INSTRUCTIONS FOR THE TASK: From the first line of the listing below, retype each line up to and including the one with "Permissions (355, 922)"; pictures stay out.

BEGIN EXTRACTED MATERIAL

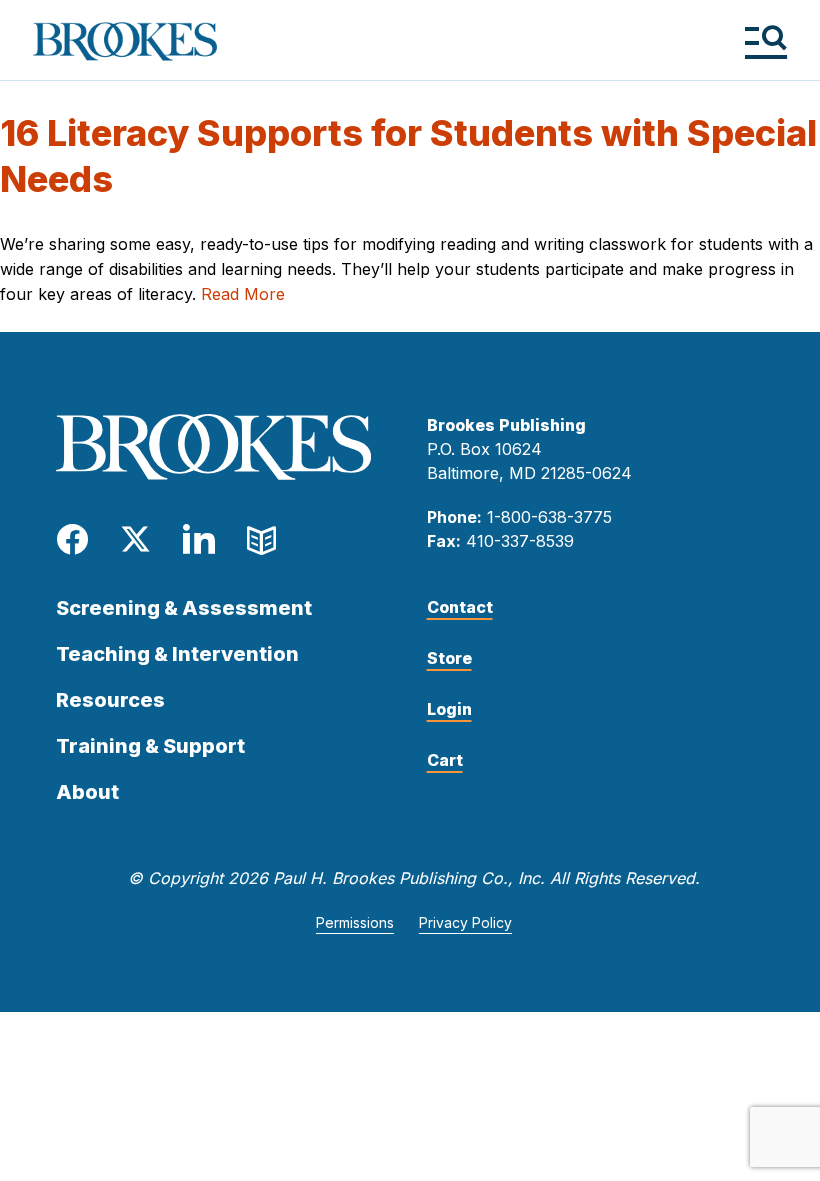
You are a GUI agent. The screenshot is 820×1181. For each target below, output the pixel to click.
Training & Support (150, 746)
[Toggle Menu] (765, 41)
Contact (460, 607)
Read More (243, 294)
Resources (110, 700)
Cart (445, 760)
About (87, 792)
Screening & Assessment (184, 608)
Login (449, 709)
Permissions (355, 922)
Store (449, 658)
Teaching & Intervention (177, 654)
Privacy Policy (465, 922)
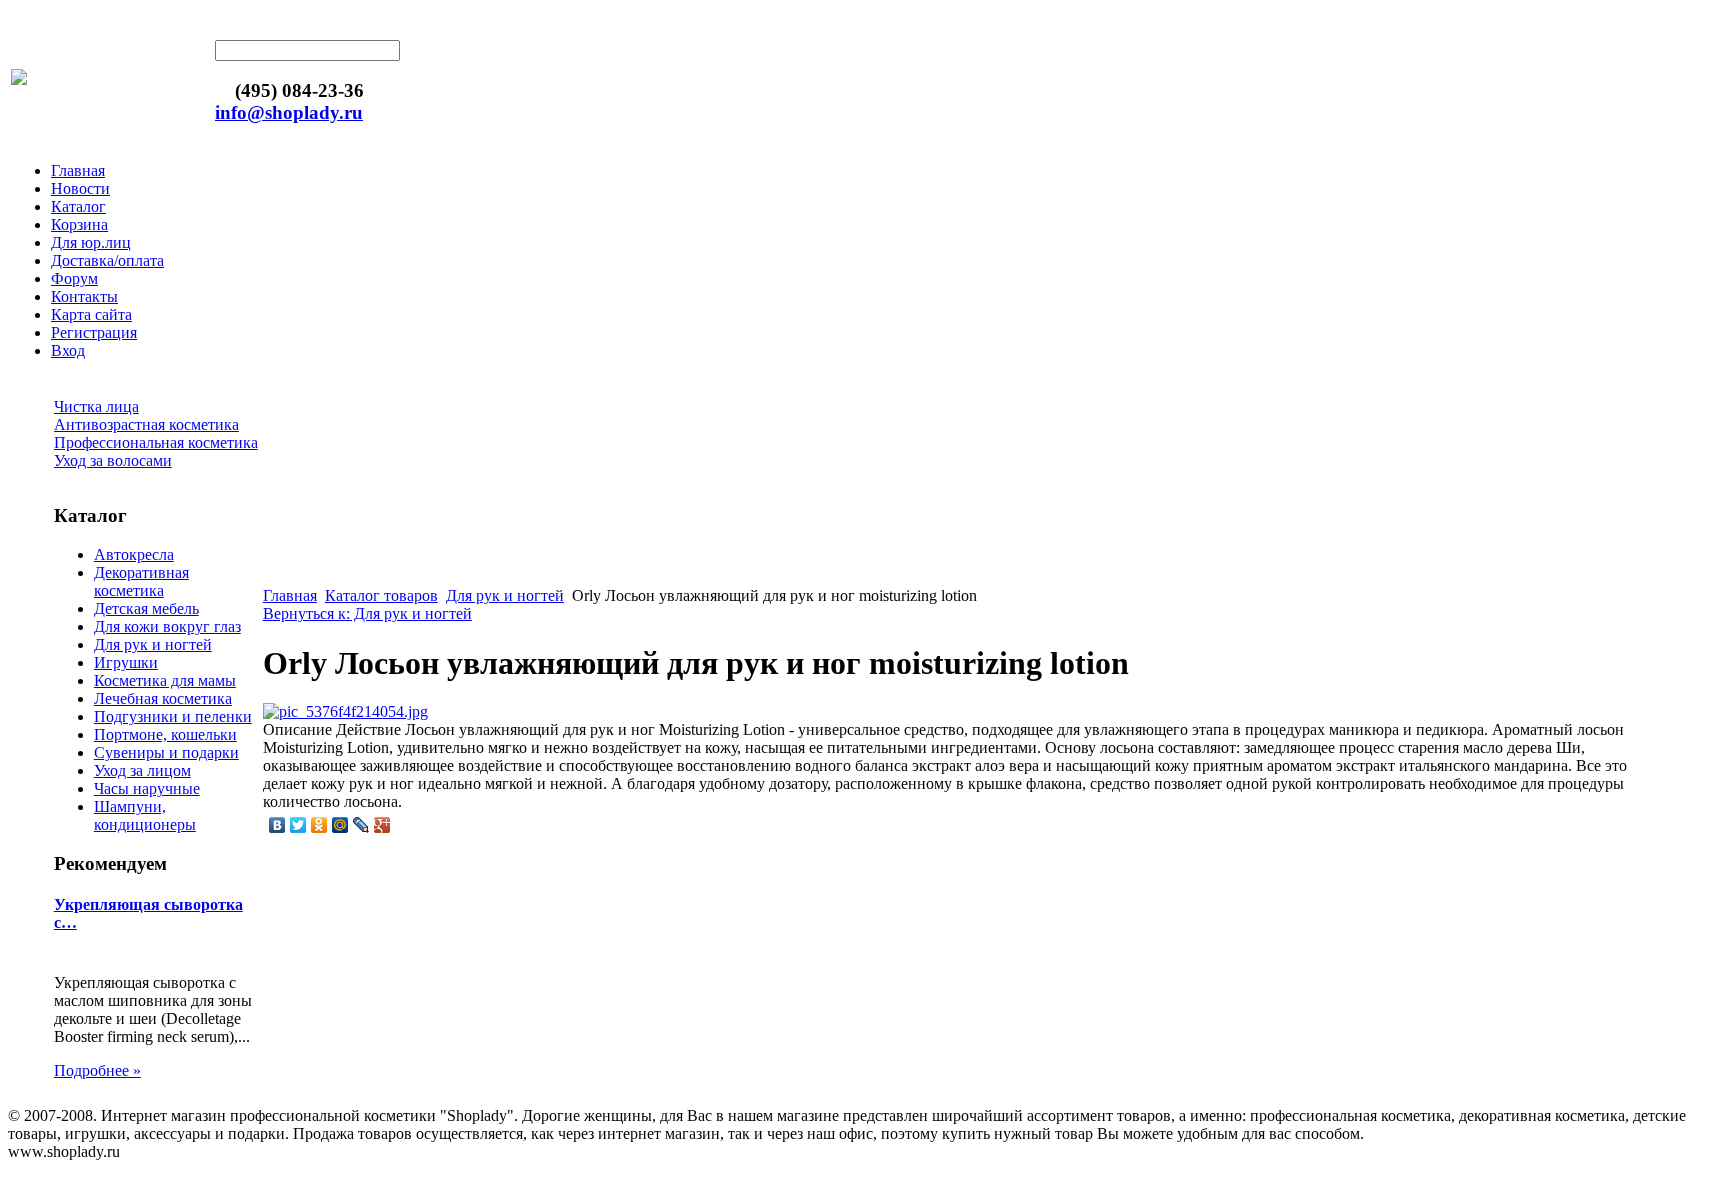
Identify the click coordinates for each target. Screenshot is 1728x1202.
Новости (80, 188)
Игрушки (126, 662)
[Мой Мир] (340, 825)
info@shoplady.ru (289, 112)
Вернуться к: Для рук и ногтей (367, 613)
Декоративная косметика (141, 581)
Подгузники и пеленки (173, 716)
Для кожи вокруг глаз (167, 626)
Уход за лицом (142, 770)
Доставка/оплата (107, 260)
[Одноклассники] (319, 825)
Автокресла (134, 554)
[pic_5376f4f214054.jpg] (345, 711)
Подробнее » (97, 1070)
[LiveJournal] (361, 825)
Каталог (78, 206)
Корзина (79, 224)
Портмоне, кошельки (165, 734)
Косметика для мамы (165, 680)
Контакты (84, 296)
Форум (74, 278)
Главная (78, 170)
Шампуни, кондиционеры (145, 815)
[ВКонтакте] (277, 825)
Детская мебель (146, 608)
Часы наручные (147, 788)
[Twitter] (298, 825)
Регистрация (94, 332)
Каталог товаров (381, 595)
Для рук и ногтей (153, 644)
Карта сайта (91, 314)
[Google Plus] (382, 825)
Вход (68, 350)
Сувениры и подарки (166, 752)
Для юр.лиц (91, 242)
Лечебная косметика (163, 698)
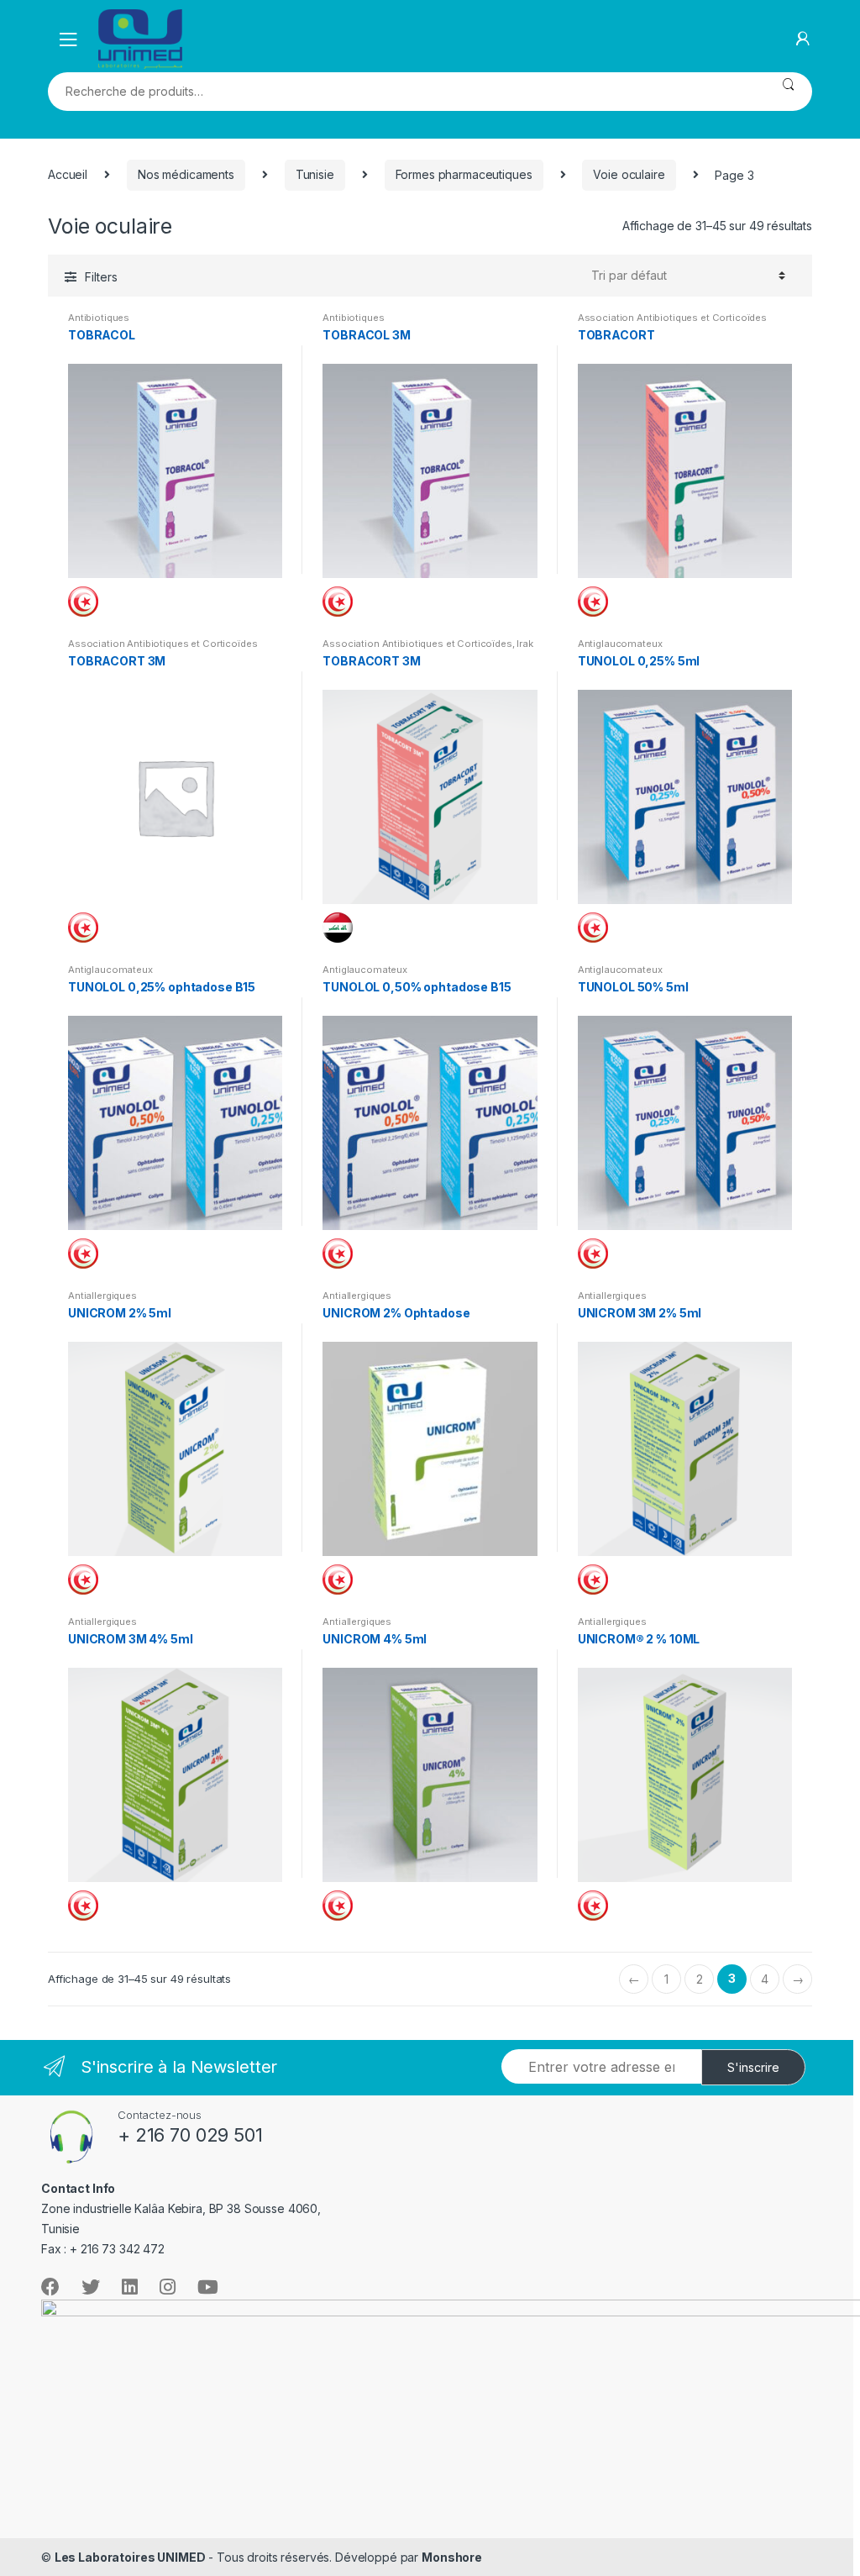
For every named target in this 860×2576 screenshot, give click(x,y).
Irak (524, 643)
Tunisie (315, 174)
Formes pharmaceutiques (464, 174)
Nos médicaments (186, 174)
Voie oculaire (628, 174)
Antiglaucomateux (620, 643)
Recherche (788, 91)
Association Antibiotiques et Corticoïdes (672, 317)
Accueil (67, 174)
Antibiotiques (98, 317)
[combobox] (406, 91)
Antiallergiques (102, 1295)
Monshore (452, 2557)
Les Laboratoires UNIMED (130, 2557)
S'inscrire (753, 2067)
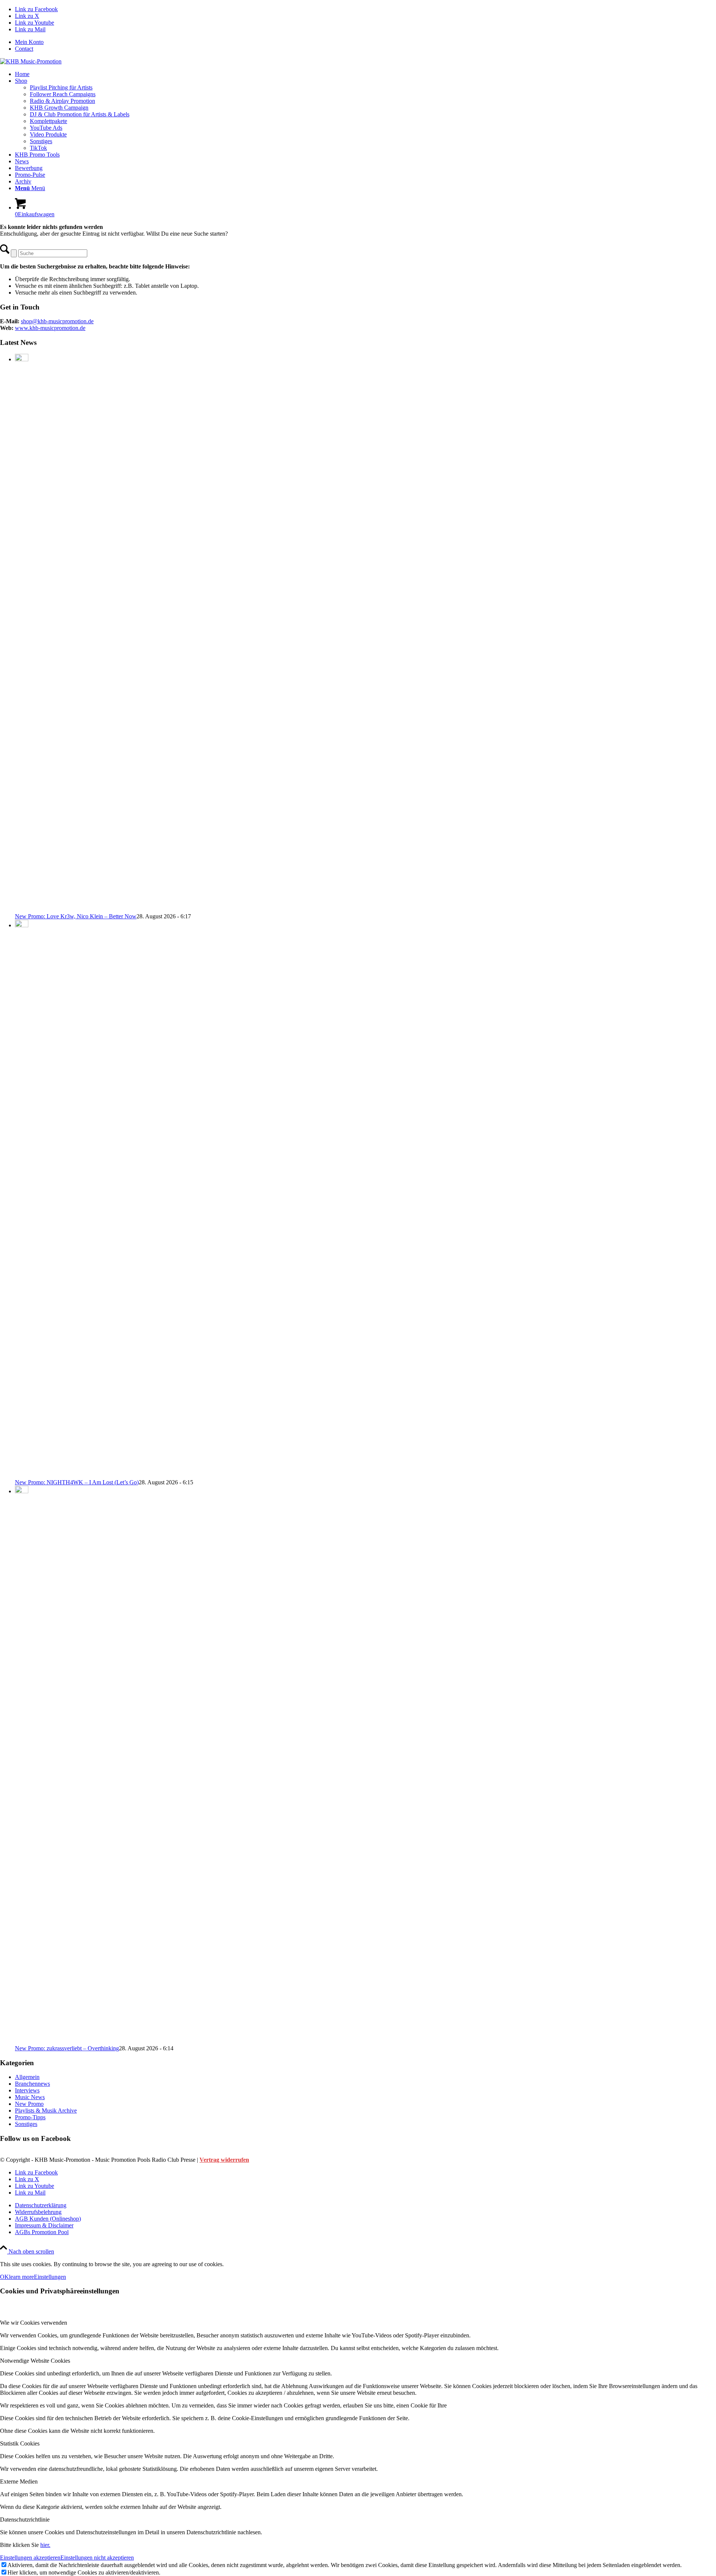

END EXTRACTED MATERIAL

ANSWER SECTION:
You are a GUI agent. The screenshot is 820×1181. For each target below, output the pixel to click.
Training & Support (150, 746)
[Toggle Menu] (765, 41)
Contact (460, 607)
Read More (243, 294)
Resources (110, 700)
Cart (445, 760)
About (87, 792)
Screening & Assessment (184, 608)
Login (449, 709)
Permissions (355, 922)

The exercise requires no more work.